Security guidelines aimed at zapping power industry cyberattacks, malfunctions

Based on input from the federal government, the North American Electric Reliability Corp., whose mission is to ensure the reliability of the bulk-power system, Thursday sent new security guidelines to about 2,000 electric-power operators to prevent compromise and malfunction of the grid.

The large motors and generators connected to the bulk-power system have to be turned on and off with considerable caution to prevent problems from occurring, notes Tim Roxey, manager of critical infrastructure protection at NERC. There are acknowledged gaps in protection -- something the industry since 2007 has named the "Aurora vulnerability" -- that could allow major disruptions to the power grid by throwing it out of sync through a potential cyberattack or simply an accident.

The Stuxnet worm and cyberwar: What happens next?

In what it's calling its second Aurora Alert, NERC sent new security guidelines to electric-power operators and asked them to provide feedback within 90 days respective to them and how their organizations might implement them.

Roxey says NERC's Aurora Alert is not directly related to the Stuxnet worm, which some security analysts believe was designed as a cyberwar attack against Iran's power grid by allowing an attacker to compromise industrial control systems.But the Aurora Alert, which is a set of technical specifications, is certainly intended to prevent unauthorized use of the bulk power-grid control or to simply prevent accidents that might happen by mistake.

The technical guidelines, issued as a recommendation-level alert, are not being publicly released due to their sensitivity.

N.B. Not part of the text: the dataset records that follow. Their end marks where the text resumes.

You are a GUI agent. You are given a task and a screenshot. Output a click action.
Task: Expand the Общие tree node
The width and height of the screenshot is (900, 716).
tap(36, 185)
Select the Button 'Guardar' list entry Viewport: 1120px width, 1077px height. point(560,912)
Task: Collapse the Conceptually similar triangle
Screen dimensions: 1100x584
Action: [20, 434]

But this "technical library," as NERC is calling it, includes mitigation elements that fall into two broad categories called "Protection and Control Engineering Practices" and "Electronic and Physical Security Mitigation Measures." These touch on every aspect of power-plant operations in terms of networks and physical security.

According to Roxey, this would include everything from changes in dial-up modems used for remote-access to some electric-power facilities to every aspect of electric-power control, including operating systems. The guidelines do not, however, apply to business networks.

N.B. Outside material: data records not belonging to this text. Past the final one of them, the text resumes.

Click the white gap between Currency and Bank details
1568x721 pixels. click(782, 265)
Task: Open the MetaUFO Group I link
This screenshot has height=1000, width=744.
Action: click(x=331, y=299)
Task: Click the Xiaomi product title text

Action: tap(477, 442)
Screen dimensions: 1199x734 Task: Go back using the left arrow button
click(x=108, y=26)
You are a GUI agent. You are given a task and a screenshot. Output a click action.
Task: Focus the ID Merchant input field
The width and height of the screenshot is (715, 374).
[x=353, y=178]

NERC says it's continuing to work with the federal government, including the Department of Energy and the Department of Homeland Security, as well as industry experts, to provide more information to the North American electric-power industry about the Aurora vulnerability and mitigation as it becomes available.

While the electric-power industry already has the Critical Infrastructure Protection (CIP) standards, those apply to what are considered specific critical segments such as SCADA operations; the Aurora Alert recommendations are said to cover an even broader swatch of electric-power operation.

Right now, there are no expectations that this second Aurora Alert with its technical guidelines will become an official regimen of standards certification, but electric power companies are expected to review these technical guidelines and quickly respond back to NERC so that a dialog can be established about it.

"These are good engineering practices," Roxey says. The goal is to "take the risks off the table," he points out.